Collected data entries
-*-*-
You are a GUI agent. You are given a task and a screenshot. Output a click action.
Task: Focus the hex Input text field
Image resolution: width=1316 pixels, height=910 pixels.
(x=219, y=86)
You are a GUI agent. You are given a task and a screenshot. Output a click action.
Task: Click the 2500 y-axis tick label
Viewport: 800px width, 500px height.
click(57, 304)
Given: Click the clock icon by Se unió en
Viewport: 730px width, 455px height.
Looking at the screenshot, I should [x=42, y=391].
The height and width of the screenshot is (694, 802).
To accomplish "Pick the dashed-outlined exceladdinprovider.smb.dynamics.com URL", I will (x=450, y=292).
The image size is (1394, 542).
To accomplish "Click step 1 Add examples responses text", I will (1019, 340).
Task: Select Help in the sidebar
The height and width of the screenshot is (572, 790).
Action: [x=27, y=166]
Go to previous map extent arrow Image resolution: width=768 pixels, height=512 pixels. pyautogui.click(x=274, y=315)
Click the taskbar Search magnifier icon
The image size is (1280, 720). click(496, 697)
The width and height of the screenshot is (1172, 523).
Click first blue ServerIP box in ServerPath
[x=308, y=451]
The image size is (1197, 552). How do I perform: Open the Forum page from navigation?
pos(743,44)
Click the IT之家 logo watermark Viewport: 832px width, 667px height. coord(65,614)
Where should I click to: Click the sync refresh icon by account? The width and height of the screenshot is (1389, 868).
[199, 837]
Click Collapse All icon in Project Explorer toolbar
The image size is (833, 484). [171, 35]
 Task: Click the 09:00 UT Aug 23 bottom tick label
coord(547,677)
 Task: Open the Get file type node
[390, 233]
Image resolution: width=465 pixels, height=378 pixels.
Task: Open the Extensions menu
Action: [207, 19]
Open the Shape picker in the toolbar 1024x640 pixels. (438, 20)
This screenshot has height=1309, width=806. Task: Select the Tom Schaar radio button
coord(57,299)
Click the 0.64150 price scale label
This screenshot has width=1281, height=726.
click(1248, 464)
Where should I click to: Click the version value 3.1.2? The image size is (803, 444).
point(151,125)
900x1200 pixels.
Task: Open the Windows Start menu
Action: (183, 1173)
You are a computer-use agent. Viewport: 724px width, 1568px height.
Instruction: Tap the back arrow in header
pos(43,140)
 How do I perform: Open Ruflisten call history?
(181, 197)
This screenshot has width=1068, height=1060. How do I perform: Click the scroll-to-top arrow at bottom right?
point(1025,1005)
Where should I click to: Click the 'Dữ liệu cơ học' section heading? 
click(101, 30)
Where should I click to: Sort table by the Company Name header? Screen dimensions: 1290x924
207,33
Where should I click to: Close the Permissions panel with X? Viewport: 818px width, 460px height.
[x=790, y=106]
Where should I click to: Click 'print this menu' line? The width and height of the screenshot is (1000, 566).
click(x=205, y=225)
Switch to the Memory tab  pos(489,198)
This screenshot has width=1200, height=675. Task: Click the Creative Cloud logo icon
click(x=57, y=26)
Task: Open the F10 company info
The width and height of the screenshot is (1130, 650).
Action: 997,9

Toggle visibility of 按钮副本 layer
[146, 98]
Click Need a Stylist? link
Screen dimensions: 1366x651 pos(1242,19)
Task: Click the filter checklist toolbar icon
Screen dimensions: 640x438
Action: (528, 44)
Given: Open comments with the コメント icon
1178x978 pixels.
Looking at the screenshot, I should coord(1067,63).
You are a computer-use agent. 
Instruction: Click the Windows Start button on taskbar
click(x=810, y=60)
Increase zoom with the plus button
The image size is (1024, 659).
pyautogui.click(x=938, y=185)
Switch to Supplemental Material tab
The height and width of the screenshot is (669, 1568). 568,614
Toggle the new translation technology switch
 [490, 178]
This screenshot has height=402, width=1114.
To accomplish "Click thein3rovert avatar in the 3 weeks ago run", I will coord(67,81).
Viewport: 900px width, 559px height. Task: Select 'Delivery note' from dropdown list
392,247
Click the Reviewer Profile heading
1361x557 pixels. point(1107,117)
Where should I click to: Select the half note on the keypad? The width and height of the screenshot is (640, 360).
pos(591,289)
-*-*-
* **EXERCISE**: Your answer must hold the line containing "Toggle visibility of 按钮副本 layer" and all lines after it in the entries above, exactly, and nothing else.

* **RESPONSE TO THE TASK**:
Toggle visibility of 按钮副本 layer
[146, 98]
Click Need a Stylist? link
Screen dimensions: 1366x651 pos(1242,19)
Task: Click the filter checklist toolbar icon
Screen dimensions: 640x438
Action: (528, 44)
Given: Open comments with the コメント icon
1178x978 pixels.
Looking at the screenshot, I should coord(1067,63).
You are a computer-use agent. 
Instruction: Click the Windows Start button on taskbar
click(x=810, y=60)
Increase zoom with the plus button
The image size is (1024, 659).
pyautogui.click(x=938, y=185)
Switch to Supplemental Material tab
The height and width of the screenshot is (669, 1568). 568,614
Toggle the new translation technology switch
 [490, 178]
This screenshot has height=402, width=1114.
To accomplish "Click thein3rovert avatar in the 3 weeks ago run", I will coord(67,81).
Viewport: 900px width, 559px height. Task: Select 'Delivery note' from dropdown list
392,247
Click the Reviewer Profile heading
1361x557 pixels. point(1107,117)
Where should I click to: Select the half note on the keypad? The width and height of the screenshot is (640, 360).
pos(591,289)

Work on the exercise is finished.